The current results of the historically unique rescue operation for the European financial system, where hundreds of billions of public tax money were spent, are more than sobering. So far, only a few banks have accepted the financing offer of the European countries. The tone was set by the Swiss Josef Ackermann, the chief executive of Deutsche Bank. He would be ashamed said Ackermann to accept money from the state. A remark, which got the self-assured banker into trouble with politicians.

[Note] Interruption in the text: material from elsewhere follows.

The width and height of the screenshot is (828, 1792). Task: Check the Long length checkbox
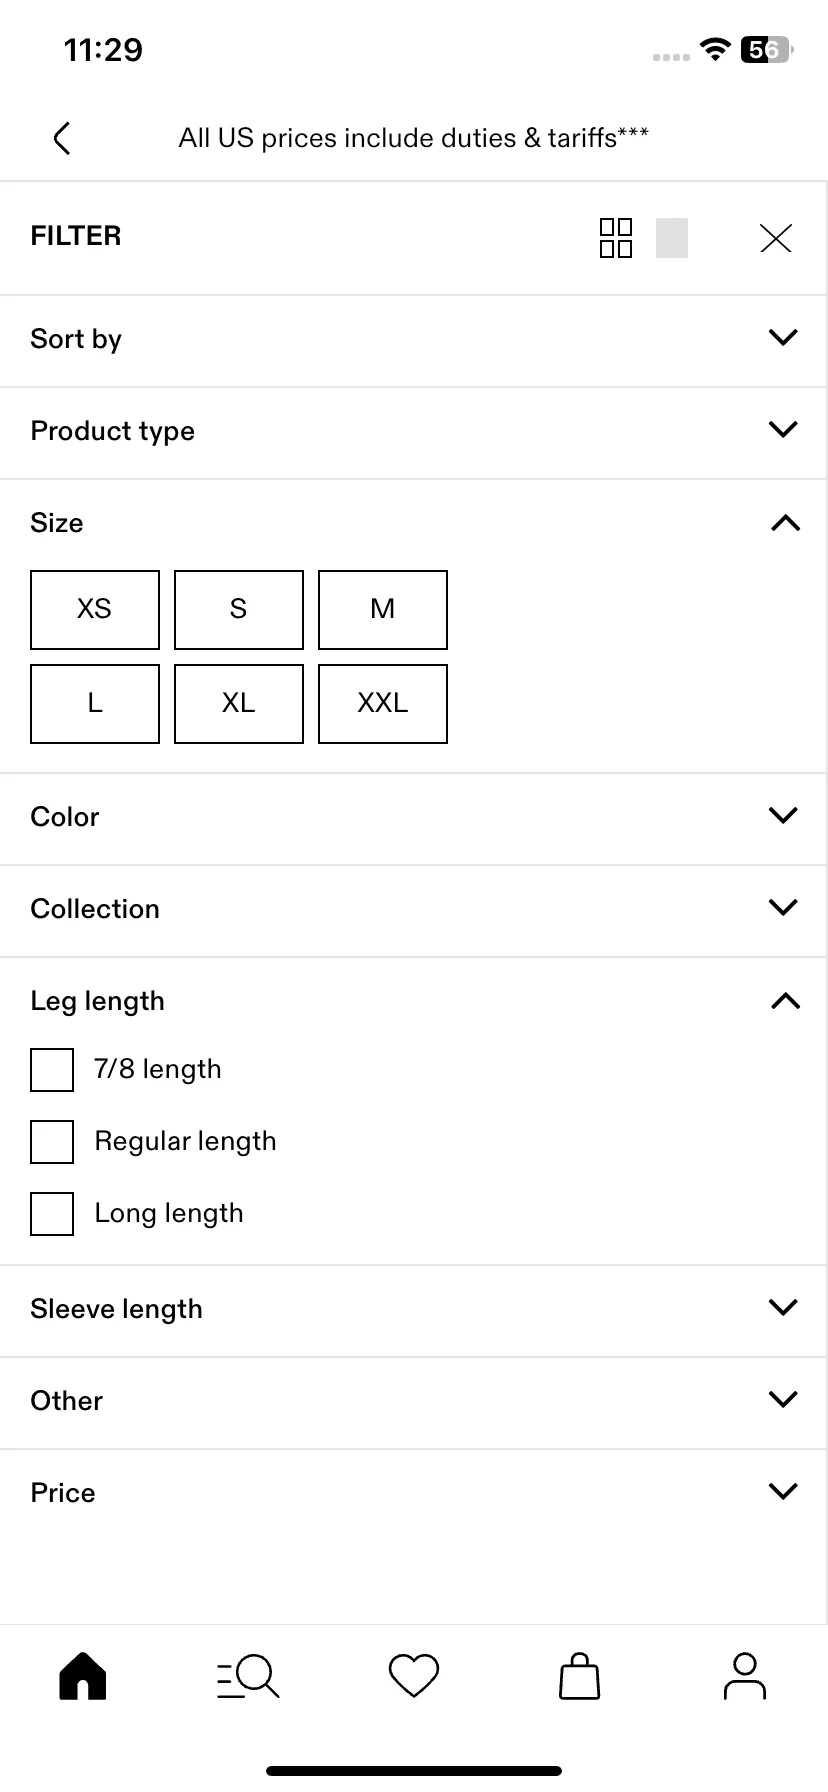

Those banks, which so far accepted money from the state, did this for very different reasons. Either they were on the brink of collapse and had no other choice or they used the rescue packages to fill their war chests. The real target of the bank packages from a macroeconomic point of view, however, was clearly missed: banks are needed to finance the real economy. They have to meet their social responsibility and give loans to companies willing to invest and to private households; otherwise the economy collapses. And it is exactly that, which they don’t do. They are hording public funds and wait for more. Meanwhile, this has led to plain words by some high political representatives. Only recently for example the President of the European Central Bank ECB, Jean-Claude Trichet said that under those circumstances banks had really no right to exist. And the Irish Commissioner Charlie McCreevy - who came under fierce fire for his year-long tête-à-tête with the finance industry - got to the point: We are dealing with Zombie banks, which are not capable of playing a useful role in our national economies, said McCreevy.

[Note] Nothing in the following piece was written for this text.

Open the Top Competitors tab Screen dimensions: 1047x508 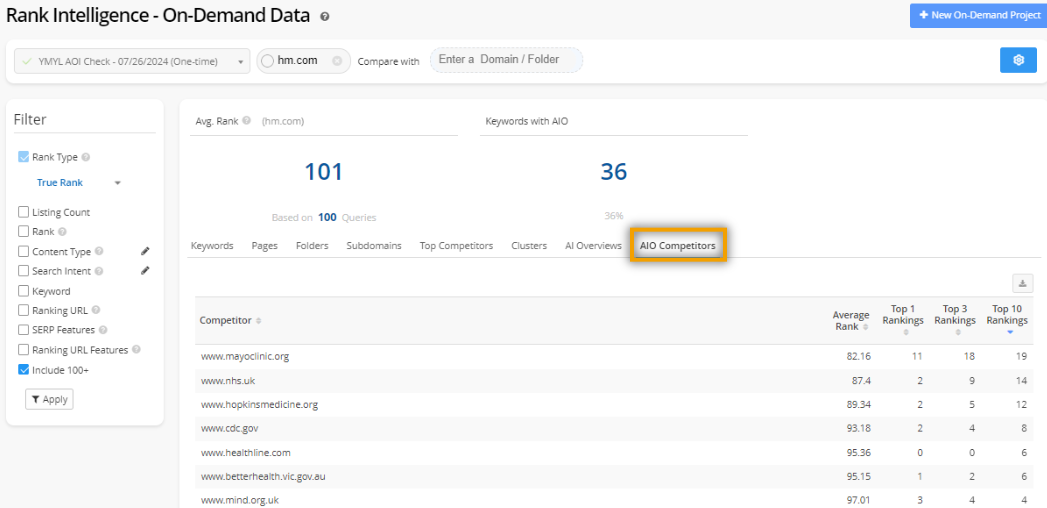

Fact is that even the ECB is talking of a credit crunch and that at a time, where the crisis has a full impact on the labour markets. The fact that most of the initial bank rescue packages were only a half-hearted effort is now showing dire consequences. In most cases, the banks were not obliged to accept public funds and to pass them on in form of loans to industry and private households. Not to mention the lack of restrictions concerning manager salaries, bonuses and dividend distributions. The lesson is clear: the first wave of rescue packages has failed.

Curtain up for Act Two. For quite some time now, a new idea has been wandering through the political corridors. And once again the Americans were faster than the Europeans. The public authorities could - so the idea - rid the banks of their worthless “rubbish” assets. That way, they would once again have a clean slate, could start from scratch without worrying and would once more give loans. The idea of the so-called “Bad Bank”. Some European countries, among them Great Britain, have already implemented similar plans. The problem from a political point of view: again, such a solution costs billions, for which the taxpayers have to act as guarantors, which poses in times of massively rising unemployment a significant political risk. The problem from a European point of view: the possibility that each Member State introduces its own regulations could result in massive unequal treatments between banks in Europe. Setting a value for assets, which basically cannot be sold on the market at the moment, has to be coordinated at European level; otherwise the danger of dramatic subsidy races might arise.

At the last minute, however, the European Commission has now, in cooperation with the ECB, introduced these European regulations. The aim is to determine uniformly, which assets can be offloaded in state-owned rubbish dumps and which methods have to be applied for fixing their price. That way the banks should finally be forced into disclosing their balance sheets and to come out with the full truth about the real extent of the disaster so that at last a fresh start can be made. The political reaction of the population to this second attempt to rescue the banks remains to be seen.